Thursday, January 30, 2020

Coronavirus quarantine blocks feed to poultry farms

Poultry farmers in China's Hubei Province claim they are running out of feed due to transport restrictions imposed to prevent the spread of coronavirus. Hubei Province, the epicenter of China's coronavirus epidemic, is under strict quarantine. On January 28, 2020, the Hubei Province poultry farming association issued an emergency appeal to the national feed industry association requesting 18,000 metric tons of corn and 12,000 metric tons of soybean meal--a 10-day supply--to aid the survival of poultry producers. According to the letter, most of the province's "scale" poultry farms are running out of grain due to public health emergency measures that include road closures and limits on transportation to control the spread of the coronavirus. The letter said farms are facing irreparable economic losses and asked that feed companies with production capacity and transportation channels sell the feed ingredients at recent market prices and deliver the feed to Hubei.

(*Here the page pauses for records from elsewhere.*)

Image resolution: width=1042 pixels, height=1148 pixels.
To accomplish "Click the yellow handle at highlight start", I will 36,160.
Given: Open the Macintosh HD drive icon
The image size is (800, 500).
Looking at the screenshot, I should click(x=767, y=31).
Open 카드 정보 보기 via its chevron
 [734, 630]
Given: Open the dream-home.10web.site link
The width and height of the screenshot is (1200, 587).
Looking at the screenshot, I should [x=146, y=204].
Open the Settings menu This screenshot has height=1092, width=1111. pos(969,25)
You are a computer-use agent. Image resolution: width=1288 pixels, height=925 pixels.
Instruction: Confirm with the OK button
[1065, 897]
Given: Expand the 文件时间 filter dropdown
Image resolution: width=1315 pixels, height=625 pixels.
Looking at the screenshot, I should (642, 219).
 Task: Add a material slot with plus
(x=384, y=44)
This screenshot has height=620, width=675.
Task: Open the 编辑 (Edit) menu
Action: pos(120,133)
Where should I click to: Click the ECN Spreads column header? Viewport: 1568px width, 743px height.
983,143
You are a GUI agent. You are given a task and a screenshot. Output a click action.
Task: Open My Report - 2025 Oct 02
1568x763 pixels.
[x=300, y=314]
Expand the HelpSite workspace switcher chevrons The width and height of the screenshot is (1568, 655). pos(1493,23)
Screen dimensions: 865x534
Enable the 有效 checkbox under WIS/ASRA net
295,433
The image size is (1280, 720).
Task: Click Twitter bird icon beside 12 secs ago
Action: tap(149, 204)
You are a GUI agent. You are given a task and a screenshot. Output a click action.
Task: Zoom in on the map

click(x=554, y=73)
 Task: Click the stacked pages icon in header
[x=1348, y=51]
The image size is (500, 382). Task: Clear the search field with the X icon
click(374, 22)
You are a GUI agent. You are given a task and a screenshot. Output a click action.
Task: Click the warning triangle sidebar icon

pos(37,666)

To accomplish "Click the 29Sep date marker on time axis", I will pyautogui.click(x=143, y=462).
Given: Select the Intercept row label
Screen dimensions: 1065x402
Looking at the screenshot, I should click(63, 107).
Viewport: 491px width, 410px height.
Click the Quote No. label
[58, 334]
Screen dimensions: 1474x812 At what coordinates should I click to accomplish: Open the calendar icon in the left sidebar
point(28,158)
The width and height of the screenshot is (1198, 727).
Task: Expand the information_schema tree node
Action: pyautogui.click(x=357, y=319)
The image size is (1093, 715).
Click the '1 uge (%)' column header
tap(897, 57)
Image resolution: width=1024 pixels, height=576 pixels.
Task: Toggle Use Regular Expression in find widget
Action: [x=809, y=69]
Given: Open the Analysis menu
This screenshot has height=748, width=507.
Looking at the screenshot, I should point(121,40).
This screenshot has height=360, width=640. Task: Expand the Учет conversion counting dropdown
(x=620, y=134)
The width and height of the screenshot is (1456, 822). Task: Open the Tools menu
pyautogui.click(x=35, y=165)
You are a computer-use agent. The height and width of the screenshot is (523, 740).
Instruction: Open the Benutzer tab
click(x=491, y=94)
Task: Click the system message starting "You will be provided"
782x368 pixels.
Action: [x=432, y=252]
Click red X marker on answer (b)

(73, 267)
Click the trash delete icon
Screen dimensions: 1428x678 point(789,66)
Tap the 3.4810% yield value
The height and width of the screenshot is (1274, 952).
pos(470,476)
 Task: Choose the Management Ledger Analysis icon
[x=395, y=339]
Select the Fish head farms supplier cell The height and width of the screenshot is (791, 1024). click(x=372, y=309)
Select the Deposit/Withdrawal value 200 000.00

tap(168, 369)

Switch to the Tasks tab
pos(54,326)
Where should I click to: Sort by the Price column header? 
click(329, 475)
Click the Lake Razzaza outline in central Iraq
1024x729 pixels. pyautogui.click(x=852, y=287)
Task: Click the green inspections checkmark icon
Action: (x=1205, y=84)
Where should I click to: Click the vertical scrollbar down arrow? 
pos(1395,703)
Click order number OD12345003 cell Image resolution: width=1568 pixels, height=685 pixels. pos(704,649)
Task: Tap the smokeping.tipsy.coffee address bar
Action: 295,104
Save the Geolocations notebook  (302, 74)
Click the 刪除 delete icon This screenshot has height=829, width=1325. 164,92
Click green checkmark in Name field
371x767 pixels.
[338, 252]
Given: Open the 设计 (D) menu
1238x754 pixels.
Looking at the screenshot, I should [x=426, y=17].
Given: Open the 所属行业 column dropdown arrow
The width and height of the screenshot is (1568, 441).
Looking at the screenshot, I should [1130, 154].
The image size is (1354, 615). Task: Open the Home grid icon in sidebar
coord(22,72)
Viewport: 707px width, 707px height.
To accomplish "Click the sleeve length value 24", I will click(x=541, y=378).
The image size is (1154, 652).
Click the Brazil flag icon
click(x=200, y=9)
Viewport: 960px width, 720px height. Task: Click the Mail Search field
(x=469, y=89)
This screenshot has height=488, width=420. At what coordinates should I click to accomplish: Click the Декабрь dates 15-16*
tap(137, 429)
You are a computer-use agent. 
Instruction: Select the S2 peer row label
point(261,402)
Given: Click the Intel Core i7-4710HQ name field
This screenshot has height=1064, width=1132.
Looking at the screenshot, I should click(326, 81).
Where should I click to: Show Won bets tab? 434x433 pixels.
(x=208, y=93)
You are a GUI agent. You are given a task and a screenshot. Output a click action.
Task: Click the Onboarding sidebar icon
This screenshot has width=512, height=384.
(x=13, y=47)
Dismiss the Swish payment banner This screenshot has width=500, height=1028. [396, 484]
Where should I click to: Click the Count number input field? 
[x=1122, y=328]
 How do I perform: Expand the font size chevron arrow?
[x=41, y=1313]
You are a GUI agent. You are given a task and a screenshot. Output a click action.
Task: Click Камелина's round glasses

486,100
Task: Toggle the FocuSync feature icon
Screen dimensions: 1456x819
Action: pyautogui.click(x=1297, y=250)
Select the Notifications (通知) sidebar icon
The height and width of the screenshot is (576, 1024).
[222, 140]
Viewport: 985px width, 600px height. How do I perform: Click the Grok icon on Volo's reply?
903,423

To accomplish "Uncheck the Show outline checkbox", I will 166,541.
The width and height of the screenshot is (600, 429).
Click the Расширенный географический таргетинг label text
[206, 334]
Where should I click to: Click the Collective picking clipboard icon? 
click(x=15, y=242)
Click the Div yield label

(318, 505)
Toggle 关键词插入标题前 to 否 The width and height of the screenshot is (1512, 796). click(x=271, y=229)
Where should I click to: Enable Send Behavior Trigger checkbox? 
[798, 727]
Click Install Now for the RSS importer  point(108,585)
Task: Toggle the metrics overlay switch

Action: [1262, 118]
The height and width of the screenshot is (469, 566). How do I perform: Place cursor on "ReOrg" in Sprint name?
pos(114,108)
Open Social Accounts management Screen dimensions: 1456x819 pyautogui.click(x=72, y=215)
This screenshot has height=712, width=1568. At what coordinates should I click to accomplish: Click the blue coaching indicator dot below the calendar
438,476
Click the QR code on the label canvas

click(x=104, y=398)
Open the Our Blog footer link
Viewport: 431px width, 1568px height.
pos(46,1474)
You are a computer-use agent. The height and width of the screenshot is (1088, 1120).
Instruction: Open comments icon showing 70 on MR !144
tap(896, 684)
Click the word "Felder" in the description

It is unclear how companies responding to the appeal would be able to deliver the feed if roads are closed. Hubei normally raises more pigs than poultry, so it's unclear how pig farms are feeding their animals...unless the number of pigs has been decimated by last year's African Swine Fever epidemic.

1 comment:

Our family said...

I'm in New Zealand and we are being told to expect dramatic price falls. Dairy companies are being forced to stockpile and meat companies have freezers full, cattle were sent back to farms today as meat companies were unable to process due to limited space in chillers/freezers. Also in middle of serious drought covering most of the country.